▸ **Actions to take**:
A) According to the Krantiveer film article, what Kannada remake was made of the film, and in what year?
B) Extend the Krantiveer film article by writing what follows its last sentence.

▸ **Text segment**:
------------------------------

- Poster
- Directed by: Mehul Kumar
- Written by: K. K. Singh
- Produced by: Mehul Kumar
- Starring: Nana Patekar Dimple Kapadia Atul Agnihotri Mamta Kulkarni Danny Denzongpa Paresh Rawal
- Cinematography: Russi Billimoria
- Edited by: Yusuf Sheikh
- Music by: Anand–Milind
- Production company: Mehul Movies Pvt Ltd
- Release date: 22 July 1994;
- Running time: 148 min
- Country: India
- Language: Hindi
- Budget: ₹30 million
- Box office: ₹206.7 million

= Krantiveer =

1994 Hindi film by Mehul Kumar

Krantiveer is a 1994 Indian Hindi-language action crime film directed and produced by Mehul Kumar. The film stars Nana Patekar, Dimple Kapadia, Atul Agnihotri, Mamta Kulkarni in the lead roles. Farida Jalal, Paresh Rawal, Tinu Anand, Danny Denzongpa are in supporting roles. It became the third highest-grossing film of the year, additionally winning three Star Screen Awards, four Filmfare Awards and one National Film Award.

The film was remade in Telugu as Punya Bhoomi Naa Desam (1995) and in Kannada as Parodi (2007). The sequel of Krantiveer was released as Krantiveer: The Revolution (2010). According to Box Office India, it was a blockbuster at the box office.

During the shooting of the film, Nana got ill and had to be admitted to hospital. The climax of the film was shot after he came back from hospital.

==Plot==
Pratap Tilak is the grandson of Bheeshmanarayan Tilak, a freedom fighter. Pratap starts gambling and this leads to an attack on Bheeshmanarayan as he dies. Pratap's mother Durgadevi enraged by this, asks him to leave the village and go far away. Pratap comes to Mumbai where he saves the life of chawl owner, Laxminath's son Atul. Laxminath decides to keep Pratap with him. When they grow up, Atul falls in love with Mamta, who is the daughter of a builder named Yograj. Pratap keeps laughing at press reporter Megha Dixit, who lives in the chawl and keeps on fighting injustice by writing about it in newspapers. Pratap teaches people to become strong and fight for themselves instead of waiting for other people to help them. Chattursingh Chita and Yograj plan to build a resort and at the place, they arrange communal riots, mass killings, and burn the houses of people. Laxminath is murdered by Chita. Pratap learns that Megha's parents were murdered by Chita and she was raped by him. He proposes marriage to her. Mamta leaves her father's house and comes to Atul's house. Pratap kills the corrupt ministers, the judge, and the police officer. He is tried in court and sentenced to death. At the public hanging, he tells the onlookers that they are all cowards and he is willing to die, when a lawyer comes to the scene informing that Pratap has been pardoned by the President. Chita emerges to kill Pratap who picks a rifle and kills Chita with the bayonet.

------------------------------

▸ **Given records**:

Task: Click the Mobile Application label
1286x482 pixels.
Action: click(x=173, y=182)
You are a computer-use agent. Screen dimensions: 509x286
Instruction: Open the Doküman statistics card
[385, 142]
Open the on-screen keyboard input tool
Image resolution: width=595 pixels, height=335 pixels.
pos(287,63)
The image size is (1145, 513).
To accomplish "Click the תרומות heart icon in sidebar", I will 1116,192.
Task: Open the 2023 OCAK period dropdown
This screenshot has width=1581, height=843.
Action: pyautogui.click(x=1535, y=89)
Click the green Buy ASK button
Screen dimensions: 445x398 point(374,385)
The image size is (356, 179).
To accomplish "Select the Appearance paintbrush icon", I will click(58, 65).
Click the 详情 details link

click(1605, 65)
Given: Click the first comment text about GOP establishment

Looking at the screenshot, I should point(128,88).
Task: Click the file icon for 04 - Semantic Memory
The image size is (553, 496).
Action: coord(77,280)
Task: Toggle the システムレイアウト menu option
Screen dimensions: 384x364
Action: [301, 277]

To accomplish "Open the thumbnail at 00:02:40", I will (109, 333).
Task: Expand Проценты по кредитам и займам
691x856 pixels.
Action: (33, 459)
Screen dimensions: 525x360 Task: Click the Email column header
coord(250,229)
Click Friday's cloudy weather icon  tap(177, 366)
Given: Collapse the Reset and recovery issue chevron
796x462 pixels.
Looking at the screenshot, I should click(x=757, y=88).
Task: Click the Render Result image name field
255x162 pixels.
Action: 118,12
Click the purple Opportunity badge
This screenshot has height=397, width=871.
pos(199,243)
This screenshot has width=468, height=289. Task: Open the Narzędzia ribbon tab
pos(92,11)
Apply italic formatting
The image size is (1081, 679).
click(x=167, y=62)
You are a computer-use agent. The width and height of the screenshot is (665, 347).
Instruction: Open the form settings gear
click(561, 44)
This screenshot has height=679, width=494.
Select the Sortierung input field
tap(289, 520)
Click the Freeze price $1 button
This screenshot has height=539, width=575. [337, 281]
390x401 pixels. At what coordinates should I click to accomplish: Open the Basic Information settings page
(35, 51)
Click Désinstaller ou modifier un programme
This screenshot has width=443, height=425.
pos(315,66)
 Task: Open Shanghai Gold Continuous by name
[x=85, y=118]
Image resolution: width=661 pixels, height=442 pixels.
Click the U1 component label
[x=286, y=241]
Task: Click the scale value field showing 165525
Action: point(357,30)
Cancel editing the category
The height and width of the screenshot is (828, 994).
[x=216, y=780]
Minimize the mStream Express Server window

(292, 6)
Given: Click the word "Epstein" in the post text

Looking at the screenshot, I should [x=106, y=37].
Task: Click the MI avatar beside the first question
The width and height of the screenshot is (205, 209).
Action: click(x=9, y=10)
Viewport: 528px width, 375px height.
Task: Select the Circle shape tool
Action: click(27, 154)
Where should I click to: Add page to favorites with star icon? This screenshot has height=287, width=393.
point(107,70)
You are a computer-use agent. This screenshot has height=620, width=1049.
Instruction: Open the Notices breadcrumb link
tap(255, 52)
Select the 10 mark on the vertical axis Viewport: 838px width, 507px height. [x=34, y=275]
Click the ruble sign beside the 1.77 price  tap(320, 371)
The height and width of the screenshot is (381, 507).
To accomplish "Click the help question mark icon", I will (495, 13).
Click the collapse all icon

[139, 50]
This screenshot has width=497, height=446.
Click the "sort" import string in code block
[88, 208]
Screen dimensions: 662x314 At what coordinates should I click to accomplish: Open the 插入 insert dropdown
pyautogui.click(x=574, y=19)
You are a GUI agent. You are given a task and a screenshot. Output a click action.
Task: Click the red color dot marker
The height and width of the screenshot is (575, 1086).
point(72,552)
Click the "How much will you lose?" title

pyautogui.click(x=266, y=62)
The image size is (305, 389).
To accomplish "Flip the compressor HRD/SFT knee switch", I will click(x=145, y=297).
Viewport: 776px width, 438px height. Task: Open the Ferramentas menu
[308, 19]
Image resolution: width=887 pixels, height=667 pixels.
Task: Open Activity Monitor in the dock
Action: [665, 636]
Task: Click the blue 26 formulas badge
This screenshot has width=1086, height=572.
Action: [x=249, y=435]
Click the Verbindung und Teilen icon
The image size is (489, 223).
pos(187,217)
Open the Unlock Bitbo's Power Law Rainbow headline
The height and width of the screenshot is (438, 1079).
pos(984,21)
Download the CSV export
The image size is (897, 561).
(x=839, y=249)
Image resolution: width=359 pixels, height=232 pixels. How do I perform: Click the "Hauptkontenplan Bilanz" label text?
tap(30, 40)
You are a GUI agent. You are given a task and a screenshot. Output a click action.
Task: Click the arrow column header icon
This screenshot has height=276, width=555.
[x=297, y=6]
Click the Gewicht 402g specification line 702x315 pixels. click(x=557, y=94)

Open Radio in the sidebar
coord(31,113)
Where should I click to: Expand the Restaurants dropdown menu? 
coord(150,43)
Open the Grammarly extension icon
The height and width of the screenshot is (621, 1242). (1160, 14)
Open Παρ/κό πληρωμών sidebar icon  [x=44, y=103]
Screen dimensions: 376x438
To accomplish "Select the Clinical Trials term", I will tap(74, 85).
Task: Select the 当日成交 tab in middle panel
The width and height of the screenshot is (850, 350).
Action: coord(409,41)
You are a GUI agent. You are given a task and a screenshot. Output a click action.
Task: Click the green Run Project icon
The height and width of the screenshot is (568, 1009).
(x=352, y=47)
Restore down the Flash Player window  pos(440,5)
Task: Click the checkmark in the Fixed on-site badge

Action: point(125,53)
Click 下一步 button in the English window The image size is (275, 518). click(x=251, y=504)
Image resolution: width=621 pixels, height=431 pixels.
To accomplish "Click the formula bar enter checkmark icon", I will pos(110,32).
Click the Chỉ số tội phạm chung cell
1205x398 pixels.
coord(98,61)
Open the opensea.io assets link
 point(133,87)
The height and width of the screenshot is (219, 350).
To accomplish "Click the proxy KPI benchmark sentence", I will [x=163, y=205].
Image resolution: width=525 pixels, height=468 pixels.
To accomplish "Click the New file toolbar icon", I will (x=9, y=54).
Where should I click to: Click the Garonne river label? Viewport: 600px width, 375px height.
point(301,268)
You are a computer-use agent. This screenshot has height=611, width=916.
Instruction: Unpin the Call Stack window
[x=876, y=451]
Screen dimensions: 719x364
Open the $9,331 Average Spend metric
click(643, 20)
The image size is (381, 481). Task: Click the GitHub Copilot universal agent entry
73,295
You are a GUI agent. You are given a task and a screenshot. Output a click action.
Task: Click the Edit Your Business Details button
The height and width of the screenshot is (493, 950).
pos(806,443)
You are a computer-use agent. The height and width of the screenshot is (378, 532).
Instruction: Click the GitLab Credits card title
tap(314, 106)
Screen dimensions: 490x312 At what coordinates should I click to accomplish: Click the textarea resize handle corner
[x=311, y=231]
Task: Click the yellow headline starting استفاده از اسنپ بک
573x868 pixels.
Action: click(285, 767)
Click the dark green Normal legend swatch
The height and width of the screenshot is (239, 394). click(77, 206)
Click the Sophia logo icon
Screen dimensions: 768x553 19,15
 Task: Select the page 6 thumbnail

------------------------------

▸ **Answers for this exercise**:
A) Parodi, in 2007.

B)
==Cast==

- Nana Patekar as Pratap Narayan Tilak
- Dimple Kapadia as Megha Dixit
- Atul Agnihotri as Atul
- Mamta Kulkarni as Mamta
- Farida Jalal as Pratap's Mother
- Paresh Rawal as Laxmidas Dayal
- Tinu Anand as Yograj
- Danny Denzongpa as Chatur Singh Chita
- Mushtaq Khan as Babbanrao Deshmukh
- Ishrat Ali as Chandrasen Azaad
- Vikas Anand as Judge Hukam Ali Javed
- Mahesh Anand as Vaishiram
- Ghanashyam Nayak as Kalyanji Bhai
- Janardhan Parab as Ismail
- Shafi Inamdar as Interviewer
- Mehul Kumar as Advocate
- Sujit Kumar as Police Commissioner
- K. K. Raj as Sub-Inspector Satyawadi Dubey
- Mulraj Rajda as Judge Vishwanath Singh
- Mukesh Rawal as Jailor
- Viju Khote as Dr. Vishwanath
- Bindu as Spl Appearance in Song Love Rap

==Critical reception==
The Indian Express wrote that "Nana Patekar, who can lay claim to being the best actor in Bollywood, is the chief reason to see Krantiveer". The review further noted the "strong supporting cast", including Kapadia and Rawal.

==Awards==
National Film Awards:
- Best Actor – Nana Patekar

- 40th Filmfare Awards

Won

- Best Actor – Nana Patekar
- Best Supporting Actress – Dimple Kapadia
- Best Story – K. K. Singh
- Best Dialogue – K. K. Singh

Nominated

- Best Film – Mehul Kumar
- Best Director – Mehul Kumar
- Best Villain – Danny Denzongpa

Star Screen Awards:
- Best Actor – Nana Patekar
- Best Dialogue – K. K. Singh
- Best Story – K. K. Singh

== Music ==

The soundtrack of the film contains 6 songs. The music is composed by Anand–Milind, with lyrics authored by Sameer.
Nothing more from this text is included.